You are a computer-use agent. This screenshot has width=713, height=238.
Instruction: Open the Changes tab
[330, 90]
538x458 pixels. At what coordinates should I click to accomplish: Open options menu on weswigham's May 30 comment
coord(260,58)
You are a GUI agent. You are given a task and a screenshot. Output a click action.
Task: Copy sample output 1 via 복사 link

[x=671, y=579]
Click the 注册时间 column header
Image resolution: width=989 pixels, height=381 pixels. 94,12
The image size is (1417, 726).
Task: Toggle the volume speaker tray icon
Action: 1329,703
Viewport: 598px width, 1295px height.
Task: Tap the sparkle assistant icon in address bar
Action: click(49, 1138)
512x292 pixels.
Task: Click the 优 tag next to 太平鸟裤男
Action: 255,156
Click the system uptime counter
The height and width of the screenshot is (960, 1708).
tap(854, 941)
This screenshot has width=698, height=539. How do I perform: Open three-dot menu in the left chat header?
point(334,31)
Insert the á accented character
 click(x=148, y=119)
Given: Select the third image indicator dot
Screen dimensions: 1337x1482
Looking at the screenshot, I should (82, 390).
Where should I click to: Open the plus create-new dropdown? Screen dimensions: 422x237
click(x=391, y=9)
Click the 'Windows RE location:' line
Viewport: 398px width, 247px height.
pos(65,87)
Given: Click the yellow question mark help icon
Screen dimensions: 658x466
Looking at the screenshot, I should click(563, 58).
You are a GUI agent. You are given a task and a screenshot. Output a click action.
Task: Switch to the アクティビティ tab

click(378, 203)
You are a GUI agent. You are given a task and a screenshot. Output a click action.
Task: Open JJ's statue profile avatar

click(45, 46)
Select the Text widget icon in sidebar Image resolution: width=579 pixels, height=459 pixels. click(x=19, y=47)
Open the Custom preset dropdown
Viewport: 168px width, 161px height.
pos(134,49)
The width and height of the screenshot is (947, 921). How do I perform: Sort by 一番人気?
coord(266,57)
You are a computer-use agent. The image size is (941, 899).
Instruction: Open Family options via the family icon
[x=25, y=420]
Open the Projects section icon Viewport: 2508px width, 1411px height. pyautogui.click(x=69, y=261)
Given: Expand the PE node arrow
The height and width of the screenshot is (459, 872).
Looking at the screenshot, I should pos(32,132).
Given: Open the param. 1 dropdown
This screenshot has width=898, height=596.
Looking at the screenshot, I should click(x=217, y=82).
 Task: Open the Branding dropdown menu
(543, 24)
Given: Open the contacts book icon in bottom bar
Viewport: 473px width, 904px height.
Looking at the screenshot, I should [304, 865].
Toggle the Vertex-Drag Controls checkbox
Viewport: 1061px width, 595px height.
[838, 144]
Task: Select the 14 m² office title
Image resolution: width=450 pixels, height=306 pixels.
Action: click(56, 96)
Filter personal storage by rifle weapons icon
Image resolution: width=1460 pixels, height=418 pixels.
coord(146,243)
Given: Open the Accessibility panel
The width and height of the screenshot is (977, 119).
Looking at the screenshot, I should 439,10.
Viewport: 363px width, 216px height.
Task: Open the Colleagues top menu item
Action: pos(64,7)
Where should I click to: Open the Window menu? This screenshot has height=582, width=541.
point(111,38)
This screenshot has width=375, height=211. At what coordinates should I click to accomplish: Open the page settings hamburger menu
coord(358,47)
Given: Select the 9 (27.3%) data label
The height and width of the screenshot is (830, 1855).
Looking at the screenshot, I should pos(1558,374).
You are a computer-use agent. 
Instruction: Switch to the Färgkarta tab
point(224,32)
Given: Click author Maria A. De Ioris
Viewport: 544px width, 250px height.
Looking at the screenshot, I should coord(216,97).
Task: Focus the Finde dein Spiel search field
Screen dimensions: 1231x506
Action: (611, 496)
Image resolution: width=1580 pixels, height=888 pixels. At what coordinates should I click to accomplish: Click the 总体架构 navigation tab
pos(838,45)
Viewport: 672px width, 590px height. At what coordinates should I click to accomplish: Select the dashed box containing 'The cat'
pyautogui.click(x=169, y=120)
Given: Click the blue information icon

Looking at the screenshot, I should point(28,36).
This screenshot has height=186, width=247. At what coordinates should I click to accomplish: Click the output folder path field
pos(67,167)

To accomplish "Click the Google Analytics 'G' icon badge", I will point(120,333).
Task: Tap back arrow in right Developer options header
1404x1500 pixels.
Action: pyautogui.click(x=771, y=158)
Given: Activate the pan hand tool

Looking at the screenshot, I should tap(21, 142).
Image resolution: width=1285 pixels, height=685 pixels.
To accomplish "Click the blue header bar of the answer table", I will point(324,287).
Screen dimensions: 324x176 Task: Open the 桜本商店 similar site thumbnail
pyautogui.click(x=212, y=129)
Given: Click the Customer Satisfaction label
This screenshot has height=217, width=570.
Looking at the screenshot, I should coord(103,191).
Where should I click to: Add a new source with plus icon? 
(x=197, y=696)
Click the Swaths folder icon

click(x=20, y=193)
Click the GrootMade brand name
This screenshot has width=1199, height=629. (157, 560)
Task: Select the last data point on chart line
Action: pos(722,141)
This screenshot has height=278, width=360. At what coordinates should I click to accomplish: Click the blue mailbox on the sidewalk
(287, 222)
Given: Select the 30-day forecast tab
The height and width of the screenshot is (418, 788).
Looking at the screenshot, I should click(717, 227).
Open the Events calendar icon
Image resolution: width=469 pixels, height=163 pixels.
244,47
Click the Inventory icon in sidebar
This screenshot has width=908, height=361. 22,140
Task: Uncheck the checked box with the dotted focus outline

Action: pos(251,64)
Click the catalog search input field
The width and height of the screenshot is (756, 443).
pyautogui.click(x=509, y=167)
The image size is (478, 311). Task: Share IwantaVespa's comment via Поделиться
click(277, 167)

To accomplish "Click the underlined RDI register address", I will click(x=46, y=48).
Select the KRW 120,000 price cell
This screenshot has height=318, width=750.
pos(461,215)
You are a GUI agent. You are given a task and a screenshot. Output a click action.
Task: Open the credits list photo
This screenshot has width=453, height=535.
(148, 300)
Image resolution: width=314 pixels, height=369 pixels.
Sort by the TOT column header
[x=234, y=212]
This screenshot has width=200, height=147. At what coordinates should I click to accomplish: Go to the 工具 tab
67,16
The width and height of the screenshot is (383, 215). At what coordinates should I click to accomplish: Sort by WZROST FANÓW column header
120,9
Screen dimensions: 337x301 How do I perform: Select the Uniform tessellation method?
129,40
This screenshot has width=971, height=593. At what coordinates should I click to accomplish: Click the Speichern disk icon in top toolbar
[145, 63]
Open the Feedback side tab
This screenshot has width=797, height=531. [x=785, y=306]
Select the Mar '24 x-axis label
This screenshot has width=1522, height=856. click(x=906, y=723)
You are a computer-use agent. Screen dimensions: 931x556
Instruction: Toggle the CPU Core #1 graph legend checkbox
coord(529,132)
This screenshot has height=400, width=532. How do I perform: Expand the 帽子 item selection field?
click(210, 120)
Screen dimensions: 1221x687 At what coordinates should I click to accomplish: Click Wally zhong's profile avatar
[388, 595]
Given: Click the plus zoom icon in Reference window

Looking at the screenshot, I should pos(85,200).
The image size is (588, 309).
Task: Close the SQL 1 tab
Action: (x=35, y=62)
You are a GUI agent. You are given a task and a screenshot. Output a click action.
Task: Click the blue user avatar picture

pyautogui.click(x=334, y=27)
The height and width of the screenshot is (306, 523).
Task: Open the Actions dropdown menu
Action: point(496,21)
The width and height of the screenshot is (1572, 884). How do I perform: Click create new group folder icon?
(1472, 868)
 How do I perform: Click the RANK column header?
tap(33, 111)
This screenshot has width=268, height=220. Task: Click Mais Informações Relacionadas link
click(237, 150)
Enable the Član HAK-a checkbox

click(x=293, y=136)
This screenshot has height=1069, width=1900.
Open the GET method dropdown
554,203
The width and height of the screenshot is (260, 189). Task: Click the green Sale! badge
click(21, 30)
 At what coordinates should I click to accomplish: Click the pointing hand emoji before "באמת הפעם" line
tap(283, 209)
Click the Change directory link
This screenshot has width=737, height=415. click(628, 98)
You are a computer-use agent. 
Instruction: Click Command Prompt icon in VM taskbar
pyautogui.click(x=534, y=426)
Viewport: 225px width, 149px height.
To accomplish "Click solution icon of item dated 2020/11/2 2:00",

■ ■ ■ ■ ■

- Problem: Convert the data between the lines containing "Given: Select the third image indicator dot" and "Looking at the screenshot, I should (82, 390).", inclusive, into a two-column CSV with the header instruction,response. Enclose each field in double quotes and replace any line breaks with spaces.

- Response:
instruction,response
"Given: Select the third image indicator dot Screen dimensions: 1337x1482","Looking at the screenshot, I should (82, 390)."